What else is feminism, but an entire vast political ideology devoted to telling women that they are never responsibile for their own problems, but instead should blame the patriarchy? All identity-politics movements are essentially the same, derived from the Marxist conception that “workers” were victimized by “capitalists,” and thus not responsible for their own problems.
The egalitarian emphasis on “fairness,” the idea that everyone is equally entitled to their “fair share” of everything, functions in a Newtonian manner: There are equal and opposite effects. Even while people give lip-service to “fairness” and complain endlessly when they feel they have been short-changed, they simultaneously become more selfish and less concerned about dealing fairly with other.
Welcome to the Age of Envy: “How dare he have more than me?”
And, as I remarked the other day (“Like Ferris Bueller’s Sister“), for all the celebration of individualism, there is fierce resentment of those who are truly independent, whose success frees them from an obligation to “play the game.”
Much of what Hamilton describes was explained more than 30 years ago in Christopher Lasch’s book, The Culture of Narcissism: American Life in an Age of Diminishing Expectations. Lasch was a man of the Left, and one must weed through some of his preconceptions (including his orthodox Freudianism), but his insights are keen:
“On the fringes of the radical movement, many tortured spirits actively sought a martyrdom made doubly attractive by the glamour of modern publicity. The left, with its vision of social upheaval, has always attracted more than its share of lunatics, but the media have conferred a curious sort of legitimacy on antisocial acts merely by reporting them. . ..
“Narcissistic patients, according to [psychiatrist Otto] Kernberg, ‘often admire some hero or outstanding individual’ and ‘experience themselves as part of that outstanding person.’ They see the admired individual as ‘merely an extension of themselves.’ . . . The narcissist admires and identifies himself with ‘winners’ out of his fear of being labeled a loser.”

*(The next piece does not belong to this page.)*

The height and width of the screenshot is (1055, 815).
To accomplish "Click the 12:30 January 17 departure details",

“The 19th-century cult of success . . . measured achievement not against the achievements of others but against an abstract ideal of discipline and self-denial. At the turn of the century, however, preachments on success began to stress the will to win. The bureaucratization of the corporate career changed the conditions of self-advancement; ambitious young men now had to compete with their peers for the attention and approval of their superiors. . . . Personal magnetism, a quality which supposedly enabled a man to influence and dominate others, became one of the major keys to success.’ . . . The management of interpersonal relations came to be seen as the essence of self-advancement. The captains of industry gave way to the confidence men, the masters of impressions. Young men were told that they had to sell themselves in order to succeed.”
An obsession with image, a constant concern with how one is perceived, has the effect of turning life into a performance, demoting others to the role of mere spectators. Nothing is genuine or sincere or authentic, but instead everything is done for the sake of the impression it creates on others. Everybody is Willy Loman, worried about being “well-liked.”

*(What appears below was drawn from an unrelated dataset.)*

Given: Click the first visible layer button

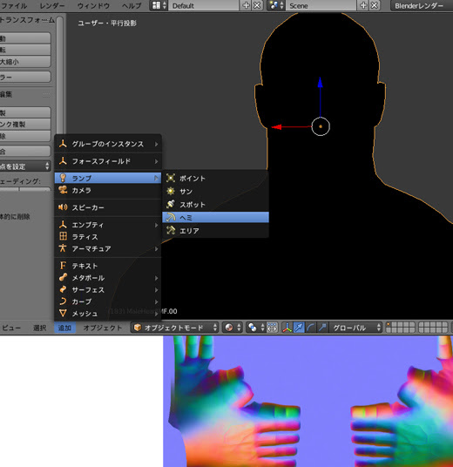Looking at the screenshot, I should click(x=389, y=325).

To hell with all that. Life as an endless high-school popularity contest is only interesting to people whose egos are so badly damaged they are consumed with a self-hate which they attempt to mask with sociopathic manipulations. They deliberately cause problems and then blame others for the problems they’ve caused, because their entire lives are an evasion of responsibility. They are incapable of recognizing themselves as the source of their own problems, because this would require them to admit error, a recognition of personal shortcoming that their fragile egos could never withstand.
My son called home today from Army basic training, but only had two minutes to talk because, while they were waiting in line to use the phone, some doofus did something that got the whole platoon “smoked” (extra PT). Thank God, Army drill sergeants have not yet surrendered to the cult of self-esteem, but they are among the few remaining holdouts.